With our arrival in and quick departure from Brussels, we took no time to tour the area. We have always found Belgium rather bland and the only thing outstanding that comes to mind is being previously stuck in mayor traffic snarls. Maybe those occasions had been on Tuesdays, and we were caught behind the unending line of tour buses. This trip it was Monday; perhaps there is hope for Brussels sprouts.
Belgium had once been the Roman province of Gallia Belgica and the forerunner to the modern Brussels sprouts were likely cultivated in ancient Rome. The sprouts belong to the same species as cabbage, collard greens, broccoli, kale and kohlrabi. As an adult, I rather enjoy Brussels sprouts, but I have strong childhood memories of their bitter taste and their pungent odour when being cooked. Plant breeding research conducted in the Netherlands focused on a reducing the compound responsible for the bitterness. With today's better-tasting, not bitter-tasting hybrid sprout, there has been an increase in production and consumption. The Netherlands is now the largest producer of Brussels sprouts in Europe, followed by Germany.
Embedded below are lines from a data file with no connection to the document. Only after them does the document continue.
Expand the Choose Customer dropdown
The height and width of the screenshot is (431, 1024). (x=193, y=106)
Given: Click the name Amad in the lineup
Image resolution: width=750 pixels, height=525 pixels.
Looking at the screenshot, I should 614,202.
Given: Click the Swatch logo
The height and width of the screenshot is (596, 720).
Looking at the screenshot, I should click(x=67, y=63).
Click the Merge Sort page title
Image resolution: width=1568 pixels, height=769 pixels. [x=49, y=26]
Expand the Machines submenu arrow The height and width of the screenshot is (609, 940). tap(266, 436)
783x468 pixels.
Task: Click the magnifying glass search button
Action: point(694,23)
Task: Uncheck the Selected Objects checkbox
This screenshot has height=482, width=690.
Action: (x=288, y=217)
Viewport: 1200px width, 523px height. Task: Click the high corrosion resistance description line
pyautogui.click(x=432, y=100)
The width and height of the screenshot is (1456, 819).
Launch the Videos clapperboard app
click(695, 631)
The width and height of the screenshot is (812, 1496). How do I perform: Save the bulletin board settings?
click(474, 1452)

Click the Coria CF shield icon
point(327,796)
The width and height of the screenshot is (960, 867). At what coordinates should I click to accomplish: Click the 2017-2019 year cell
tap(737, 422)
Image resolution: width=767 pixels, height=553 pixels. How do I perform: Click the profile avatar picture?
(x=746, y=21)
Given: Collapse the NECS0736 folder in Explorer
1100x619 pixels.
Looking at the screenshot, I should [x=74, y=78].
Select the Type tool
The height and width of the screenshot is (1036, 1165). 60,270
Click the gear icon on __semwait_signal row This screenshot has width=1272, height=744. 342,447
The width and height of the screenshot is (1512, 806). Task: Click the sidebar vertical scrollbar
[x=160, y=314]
European history is complex, with its meandering borders and numerous wars often re-arranging them. Belgium is no exception; at some point it became part of the Netherlands, but after the Belgium Revolution of 1830, the independent and separate Kingdom of Belgium was established. Sixty percent of Belgians speak Dutch, mainly in Flanders, the northern part of the country and forty percent speak French in Wallonia, towards the south.
This trip our destination is Harlingen, Friesland and will have to take a rain check on the bus tours, waffles and chocolates for now.